## Directions
[A] List every dollar amount that appears in the article on Anthropic's data center hiring.
[B] According to the article on Anthropic's data center hiring, how many open positions does Anthropic currently have in its compute department?
[C] Carry on the article on Anthropic's data center hiring after its final sentence, keeping to the same subject.

## Text excerpt
═══

Anthropic is hiring for eight data center roles in Australia and Japan as it races to expand compute capacity outside the United States, CNBC reported Thursday. The company currently has 13 open positions in its compute department, with six focused on data center engineering and operations in Australia and two in Japan covering deal sourcing and electrical engineering.

The expansion follows a period of extreme growth. Anthropic raised $65 billion in May at a $965 billion valuation, and its revenue run-rate crossed $47 billion that month, up from “around $9 billion” at the end of 2025, according to CNBC. “Growth at this pace places an inevitable strain on our infrastructure; our unprecedented consumer growth, in particular, has impacted reliability and performance,” the company said in an April blog post.

Why Australia and Japan

For teams running persistent agents that depend on Claude inference, the geographic expansion has practical implications. Agent workloads generate sustained, high-volume API calls that are latency-sensitive. Distributed compute closer to Asia-Pacific users reduces round-trip time for agent tool-calling loops.

═══

## Entries provided
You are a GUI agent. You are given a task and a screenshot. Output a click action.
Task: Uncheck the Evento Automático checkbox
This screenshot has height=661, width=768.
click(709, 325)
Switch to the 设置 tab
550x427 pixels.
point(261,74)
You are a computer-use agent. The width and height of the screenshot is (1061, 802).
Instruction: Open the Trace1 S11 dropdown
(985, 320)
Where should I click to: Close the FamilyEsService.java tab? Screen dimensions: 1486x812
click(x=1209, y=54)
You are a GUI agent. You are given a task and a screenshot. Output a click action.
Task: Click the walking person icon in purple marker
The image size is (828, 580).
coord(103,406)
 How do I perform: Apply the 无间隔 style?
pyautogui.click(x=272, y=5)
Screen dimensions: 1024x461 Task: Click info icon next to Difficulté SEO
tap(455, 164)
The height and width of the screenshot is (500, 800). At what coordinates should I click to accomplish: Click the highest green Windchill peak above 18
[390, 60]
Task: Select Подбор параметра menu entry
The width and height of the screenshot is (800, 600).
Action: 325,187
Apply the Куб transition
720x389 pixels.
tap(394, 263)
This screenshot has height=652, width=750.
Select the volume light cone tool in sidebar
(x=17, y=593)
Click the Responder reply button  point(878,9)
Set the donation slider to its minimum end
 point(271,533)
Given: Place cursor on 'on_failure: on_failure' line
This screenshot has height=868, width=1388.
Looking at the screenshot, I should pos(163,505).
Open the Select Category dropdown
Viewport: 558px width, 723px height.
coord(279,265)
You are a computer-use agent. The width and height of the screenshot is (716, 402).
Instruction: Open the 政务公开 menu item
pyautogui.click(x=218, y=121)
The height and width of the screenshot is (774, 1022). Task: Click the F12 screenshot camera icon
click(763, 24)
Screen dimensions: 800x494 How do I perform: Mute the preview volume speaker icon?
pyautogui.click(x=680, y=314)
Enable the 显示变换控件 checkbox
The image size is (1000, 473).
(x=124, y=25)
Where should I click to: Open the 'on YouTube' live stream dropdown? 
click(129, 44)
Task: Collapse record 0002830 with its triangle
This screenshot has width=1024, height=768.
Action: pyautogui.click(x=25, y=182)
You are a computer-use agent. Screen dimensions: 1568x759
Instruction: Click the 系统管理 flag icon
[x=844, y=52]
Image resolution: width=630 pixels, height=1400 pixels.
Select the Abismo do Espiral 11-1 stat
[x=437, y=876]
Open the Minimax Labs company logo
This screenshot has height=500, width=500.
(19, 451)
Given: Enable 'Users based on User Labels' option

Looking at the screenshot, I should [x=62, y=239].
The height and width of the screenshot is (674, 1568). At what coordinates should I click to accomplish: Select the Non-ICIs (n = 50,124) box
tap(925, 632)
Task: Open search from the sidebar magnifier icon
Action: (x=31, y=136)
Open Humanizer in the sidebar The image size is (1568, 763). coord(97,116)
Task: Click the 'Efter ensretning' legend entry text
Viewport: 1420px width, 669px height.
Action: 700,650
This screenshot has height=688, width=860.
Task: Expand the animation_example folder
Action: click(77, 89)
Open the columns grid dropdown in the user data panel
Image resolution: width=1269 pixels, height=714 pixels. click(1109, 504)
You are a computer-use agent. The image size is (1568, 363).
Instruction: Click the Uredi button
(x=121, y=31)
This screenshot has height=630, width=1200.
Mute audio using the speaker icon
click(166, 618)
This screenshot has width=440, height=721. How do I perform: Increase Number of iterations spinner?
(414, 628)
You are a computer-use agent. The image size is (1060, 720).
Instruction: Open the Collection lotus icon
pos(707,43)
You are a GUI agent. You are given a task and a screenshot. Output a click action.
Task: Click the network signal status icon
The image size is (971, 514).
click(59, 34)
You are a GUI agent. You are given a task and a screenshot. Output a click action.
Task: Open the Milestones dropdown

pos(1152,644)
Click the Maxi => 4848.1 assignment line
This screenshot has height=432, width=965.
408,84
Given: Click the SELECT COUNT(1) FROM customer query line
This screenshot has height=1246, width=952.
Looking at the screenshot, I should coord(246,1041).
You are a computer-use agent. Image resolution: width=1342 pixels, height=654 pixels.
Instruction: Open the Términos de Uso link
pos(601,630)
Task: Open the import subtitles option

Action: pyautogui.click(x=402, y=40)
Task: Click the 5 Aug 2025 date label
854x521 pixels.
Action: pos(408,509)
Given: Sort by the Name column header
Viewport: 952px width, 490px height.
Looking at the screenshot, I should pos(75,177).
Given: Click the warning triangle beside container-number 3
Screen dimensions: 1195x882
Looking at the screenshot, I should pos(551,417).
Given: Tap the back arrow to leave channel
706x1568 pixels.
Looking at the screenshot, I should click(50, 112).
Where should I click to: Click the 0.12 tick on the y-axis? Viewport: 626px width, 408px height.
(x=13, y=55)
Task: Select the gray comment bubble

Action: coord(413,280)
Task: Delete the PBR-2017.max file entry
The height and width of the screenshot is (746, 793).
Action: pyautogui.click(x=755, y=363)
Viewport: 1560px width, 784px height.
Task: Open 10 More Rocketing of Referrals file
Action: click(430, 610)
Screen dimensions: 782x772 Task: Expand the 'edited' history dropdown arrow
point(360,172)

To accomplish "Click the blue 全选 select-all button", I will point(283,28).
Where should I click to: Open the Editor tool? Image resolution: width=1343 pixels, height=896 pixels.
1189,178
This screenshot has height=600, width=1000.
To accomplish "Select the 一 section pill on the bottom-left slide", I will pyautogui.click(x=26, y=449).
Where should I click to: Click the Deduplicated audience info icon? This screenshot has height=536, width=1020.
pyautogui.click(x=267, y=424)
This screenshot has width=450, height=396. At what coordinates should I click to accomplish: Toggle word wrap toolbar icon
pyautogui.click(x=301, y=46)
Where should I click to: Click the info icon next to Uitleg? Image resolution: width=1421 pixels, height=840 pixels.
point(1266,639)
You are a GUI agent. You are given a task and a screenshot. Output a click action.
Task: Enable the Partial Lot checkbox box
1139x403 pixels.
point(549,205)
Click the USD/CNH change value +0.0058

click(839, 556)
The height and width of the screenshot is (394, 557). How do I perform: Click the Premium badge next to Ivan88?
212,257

═══

## Responses per task
[A] $65 billion, $965 billion, $47 billion, and $9 billion

[B] 13

[C]
Australia offers excess land, abundant renewable energy potential, and a stable regulatory environment, according to David Wroe, head of the AI and Security Program at the Australian Strategic Policy Institute, who told CNBC the country also has “distance from military threats, which have proved such a vulnerability for the Gulf states.” Australia’s membership in the Five Eyes intelligence-sharing partnership makes it a trusted destination for sensitive compute infrastructure.

A listing for a data center energy role in Australia mentions Anthropic’s “rapidly expanding AI compute footprint across the region” and references leading “multi-hundred megawatt procurement efforts,” per CNBC.

Japan has “evolving grid infrastructure and significant government interest in domestic AI infrastructure,” according to the Anthropic job listing. Microsoft announced a $10 billion investment in Japan in April, and GMI Cloud announced a $12 billion sovereign AI project in March, according to CNBC. Aalok Mehta, director of the Wadhwani AI Center at the Center for Strategic and International Studies, told CNBC that Japan’s “political stability, reliable power grid, highly developed Internet and subsea cable infrastructure and technically skilled workforce” mirror the factors driving US data center investment.

Constraints Remain

Copyright laws in Australia pose a risk. Some Australian politicians are campaigning against copyright carve-outs for AI companies seeking to use content for training, which could complicate large-scale infrastructure investment, according to CNBC.

Power access is the binding constraint across the Asia-Pacific region. “Securing power is becoming more challenging than securing land, financing or permits,” Xiaonan Feng, principal analyst of APAC power and renewables at Wood Mackenzie, told CNBC. “Grid availability is emerging as the defining constraint on data centre growth.”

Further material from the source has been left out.